Yaramaz vokalist davulunu çalmayı bırakıp, bu kez de Anayasaya sen kadın kadın al eline meşaleni heykel olarak kal. Burada senden büyük danışılacak ulemalar var deyince, Anayasada, ya sen ne biçim vokalistsin, demin ki bestende üç çocuk yapın diye kadınlara şarkı söylerken şimdi de git evinde otur mu diyorsun deyip bir gerekçe daha sunmuş

Vokalistte tedbir olarak, bir zamanlar tarih dersinde kopya çeken arkadaşı Ö.D. (ölüleri dinler) tutup milletin vekili yapmış. Oysa milletin değil vekilden, çekil dendiğinden bile haberi yokmuş.

Bu da yetmiyor gibi, vakıf hastanelerinde, ameliyat hemşirelerinin başından keplerini çıkarıp, türban taktırınca, çözülen türban hemşirenin gözünü örtünce, narkozu hastanın burnu yerine, doktora dayayınca, doktor hasta başında bayılıvermiş .Al sana bir kapsatma yüzünden gereçle daha..
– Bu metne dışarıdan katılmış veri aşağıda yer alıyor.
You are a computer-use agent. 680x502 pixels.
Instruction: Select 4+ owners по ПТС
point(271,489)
Eh, mastır yapmak için, yurtdışında, akademik kariyer yapacak yerd , nurlar içinde gül bahçelerinde dolaşırken, milli görüşünü yurtdışında bu şekilde temsil ettiği için Anayasa kızmış. Bir gerekçe daha diyerek, listeyi hazırlamaya başlamış.
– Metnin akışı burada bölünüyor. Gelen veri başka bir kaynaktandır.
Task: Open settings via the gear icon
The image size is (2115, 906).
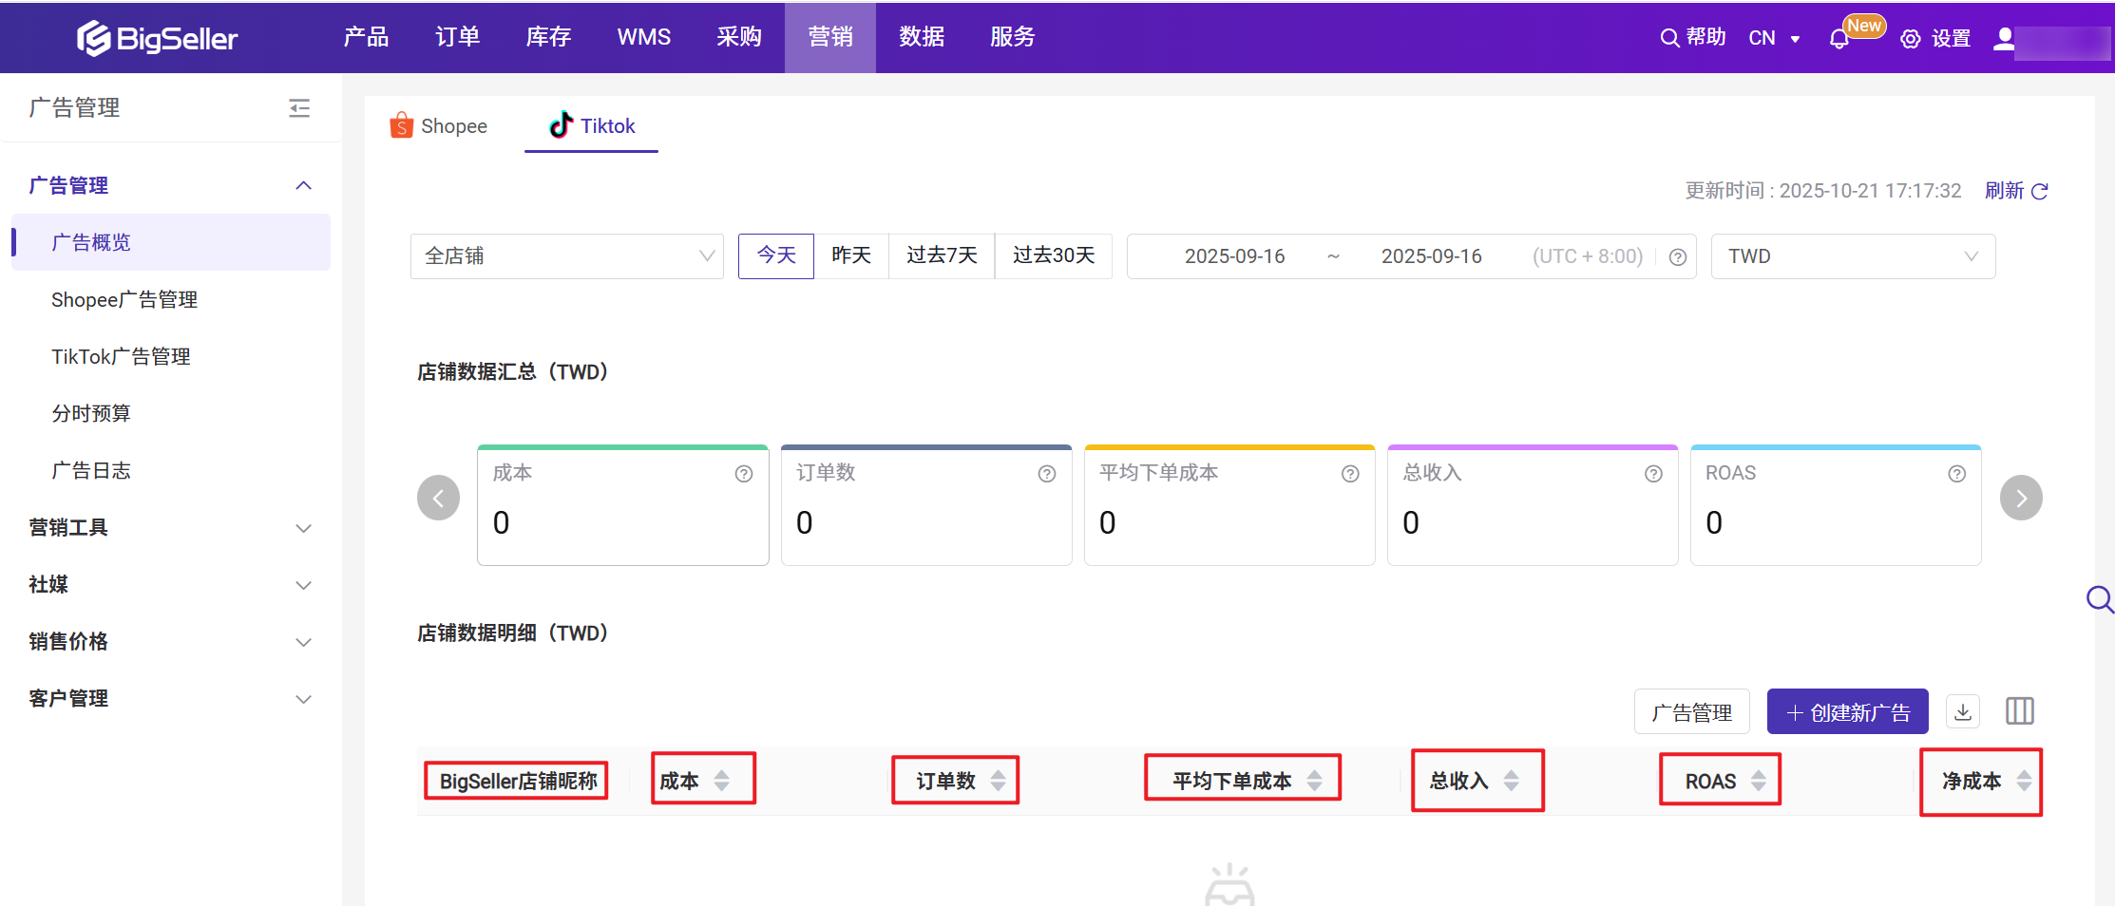Action: (1910, 39)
Bu aralar, üniversite mezunları iş bulamadıkları için, podyumlarda türban defileleri düzenlemeye başlamışlar. Top model olarak da, mecnunun Leyla' sını, bir şahin gagalamış. Ama yetyerli savunması yapılmadığı için al sana bir gerekçe daha..
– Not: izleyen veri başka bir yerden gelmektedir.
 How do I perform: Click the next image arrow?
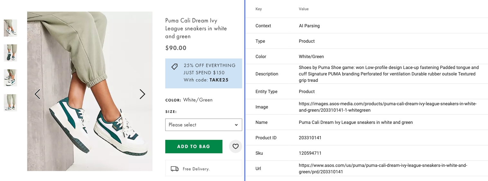point(142,94)

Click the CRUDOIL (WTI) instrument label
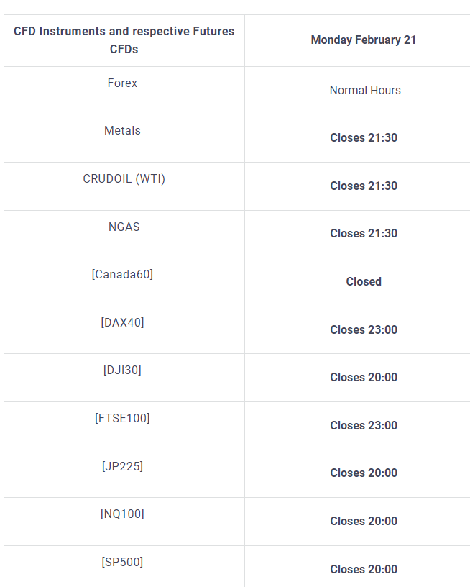[124, 179]
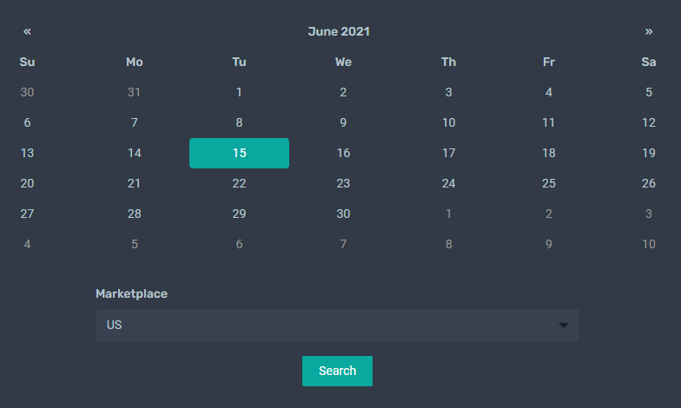Open the month picker via the June 2021 header
681x408 pixels.
339,31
Böylece, yeter ki kapatma olsun da nasıl olursa olsun. Aslında kuzu kapama da iyi gider bu mevsimde. Kuzuların sessizliği bozulmasın diyerek, kapama ve kapatma eylemlerine ağırlık verince, tencereler yuvarlanıp kapaklarını aramaya başlamış.

Bu arada, selamsız bando trompetçileri, raptiye rap rap diye, uygun adım giderken, birden demokrasi adlı çok sesli grubumuzun, eurovizyona katılma kararını kutlamaya kalkmış. Eh kutlamak içim içki gerek. Yabancı misafirler, bir tas ayranla ağırlanır mı? Ellerinde kadehler, kapında görürsen şaşırma diye hazırlanırken, davulcu da kutlamaların havai fişek ve füzelerle yapılması için içkiyi yasağı çıkarmak için ana yasayı zorlayınca. Zaten neyi çıkarıp neyi kapatacağına karar verdiremeyen davulcuları da zurnacıları da kapatmak için, mahallelerde gazoz kapaklarını toplayan bir savcı eşliğinde işe koyulmuş.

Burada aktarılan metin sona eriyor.